Extract provided:
Background information
- Origin: Thessaloniki, Greece
- Genres: Folk, Pontic Music, Balkan Music
- Years active: 2006 - present
- Members: Christina Lachana Maria Venetikidou Vladimiros Sofianidis Kostas Topouzis Ilias Kesidis Alekos Papadopoulos

= Argo (band) =

Greek band

Argo is a Greek band that represented Greece in the Eurovision Song Contest 2016 in Stockholm, Sweden, singing "Utopian Land". Their previous name was Europond but they changed it for their participation in the Eurovision Song Contest 2016. They performed "Utopian Land" on the first semi final of Eurovision on May 10, 2016 but failed to qualify to the May 14 final. This was the first time since the semi finals were introduced in 2004 that Greece had failed to reach the final.

Exercises:
a - Could you copy the stretch of the Argo band profile from "Background information" through "reach the final.", substituting "Open Land" for "Utopian Land"?
b - Can you proceed with the Argo band profile, writing on from its final sentence?

(Extracted data entries)
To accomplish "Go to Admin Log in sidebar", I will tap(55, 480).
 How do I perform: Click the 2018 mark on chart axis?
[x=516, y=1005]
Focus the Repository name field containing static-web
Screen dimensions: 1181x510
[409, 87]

Expected outputs:
a -
Background information
- Origin: Thessaloniki, Greece
- Genres: Folk, Pontic Music, Balkan Music
- Years active: 2006 - present
- Members: Christina Lachana Maria Venetikidou Vladimiros Sofianidis Kostas Topouzis Ilias Kesidis Alekos Papadopoulos

= Argo (band) =

Greek band

Argo is a Greek band that represented Greece in the Eurovision Song Contest 2016 in Stockholm, Sweden, singing "Open Land". Their previous name was Europond but they changed it for their participation in the Eurovision Song Contest 2016. They performed "Open Land" on the first semi final of Eurovision on May 10, 2016 but failed to qualify to the May 14 final. This was the first time since the semi finals were introduced in 2004 that Greece had failed to reach the final.

b -
The band has six members: Christina Lachana (Χριστίνα Λαχανά) (vocals), Maria Venetikidou (Μαρία Βενετικίδου) (backing vocals), Vladimiros Sofianidis (Βλαδίμηρος Σοφιανίδης) (vocals), Kostas Topouzis (Κώστας Τοπούζης) (Pontian lyra), Ilias Kesidis (Ηλίας Κεσίδης) (backing vocals, percussion) and Alekos Papadopoulos (Αλέκος Παπαδόπουλος) (davul).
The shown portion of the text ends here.